▶ **Source records**:
## BEGIN

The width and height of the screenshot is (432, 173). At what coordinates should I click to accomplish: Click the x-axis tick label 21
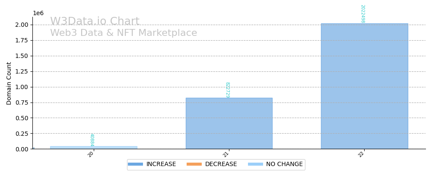click(x=226, y=154)
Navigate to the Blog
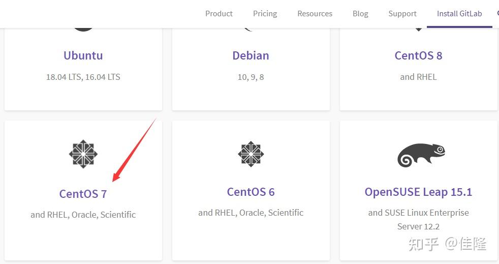Image resolution: width=499 pixels, height=264 pixels. pos(360,14)
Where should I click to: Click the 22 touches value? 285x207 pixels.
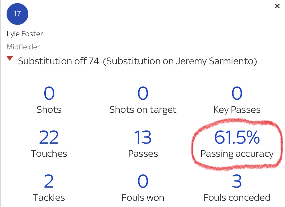point(49,137)
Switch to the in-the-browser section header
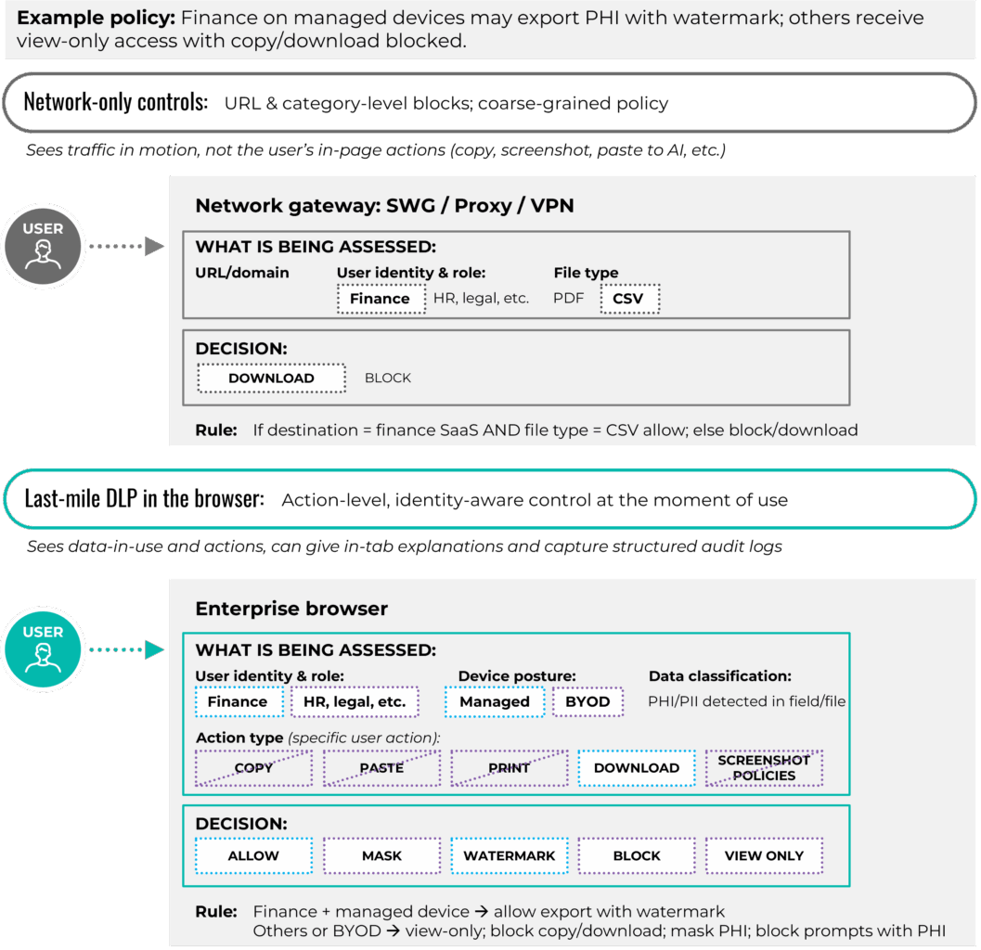The image size is (981, 950). click(x=490, y=499)
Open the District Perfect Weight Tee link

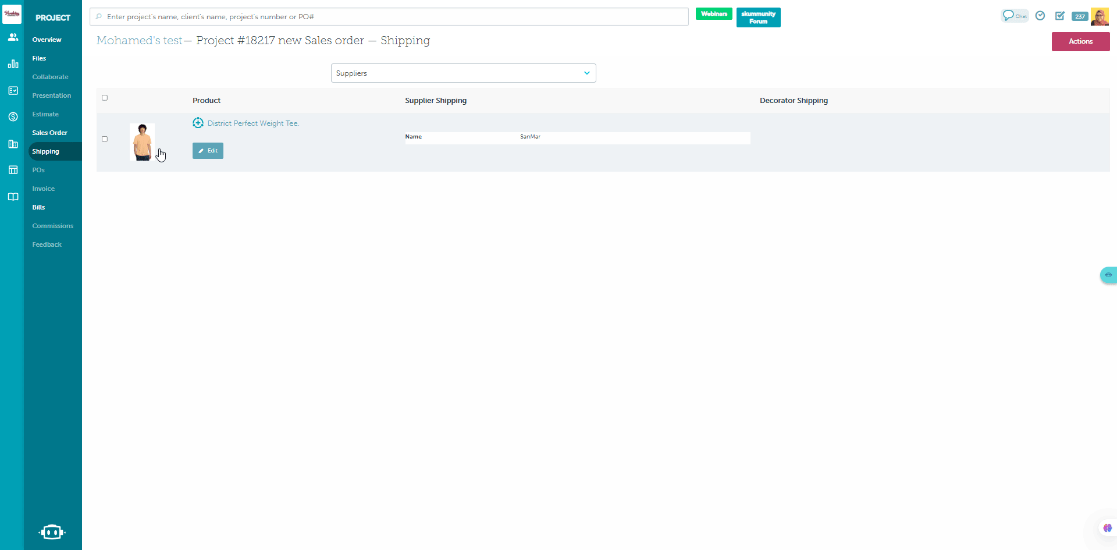coord(253,123)
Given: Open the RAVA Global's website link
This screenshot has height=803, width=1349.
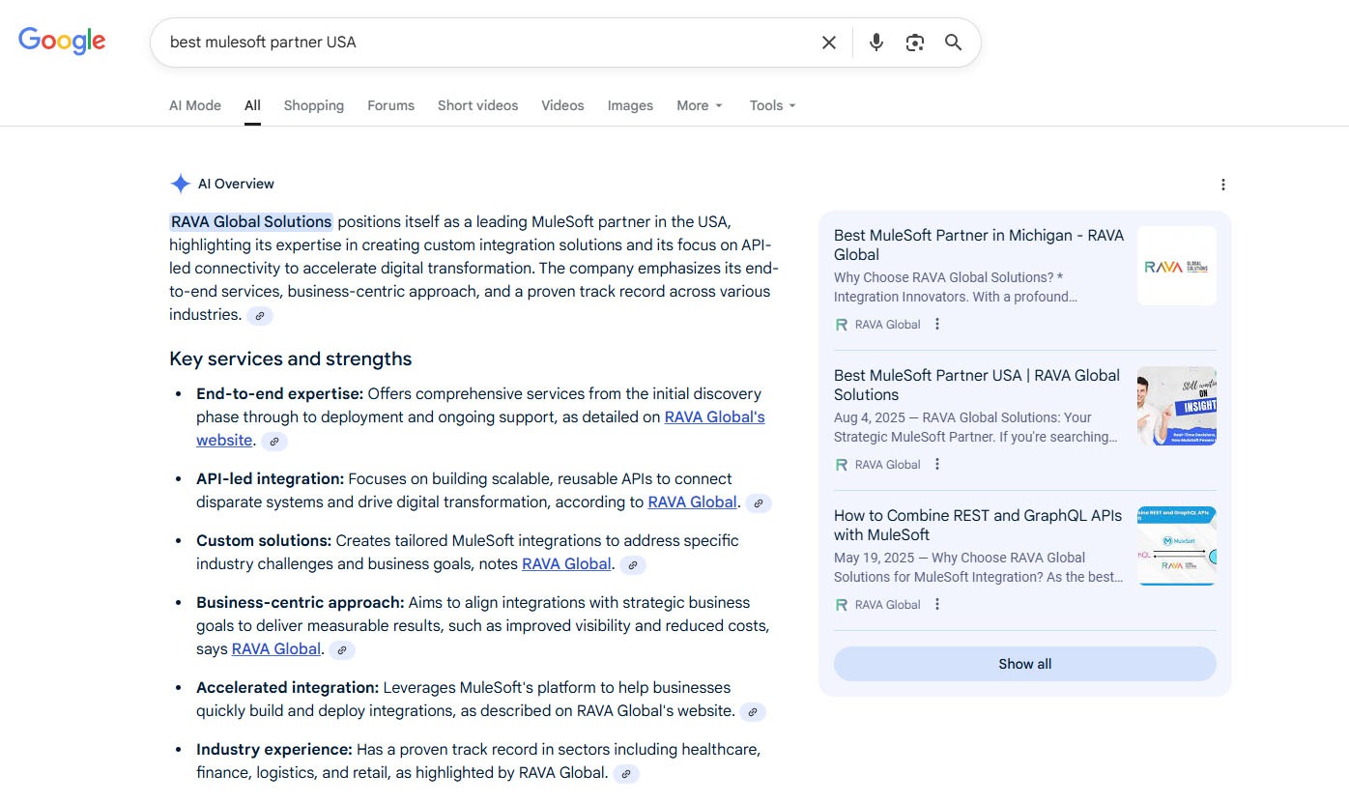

## END

▶ **Goal**:
Which lines in the rows above contain the string "screenshot", matching case exactly? Copy each of those lines in full.

▶ **In response**:
The width and height of the screenshot is (432, 173). At what coordinates should I click to accomplish: Click the x-axis tick label 21
This screenshot has height=803, width=1349.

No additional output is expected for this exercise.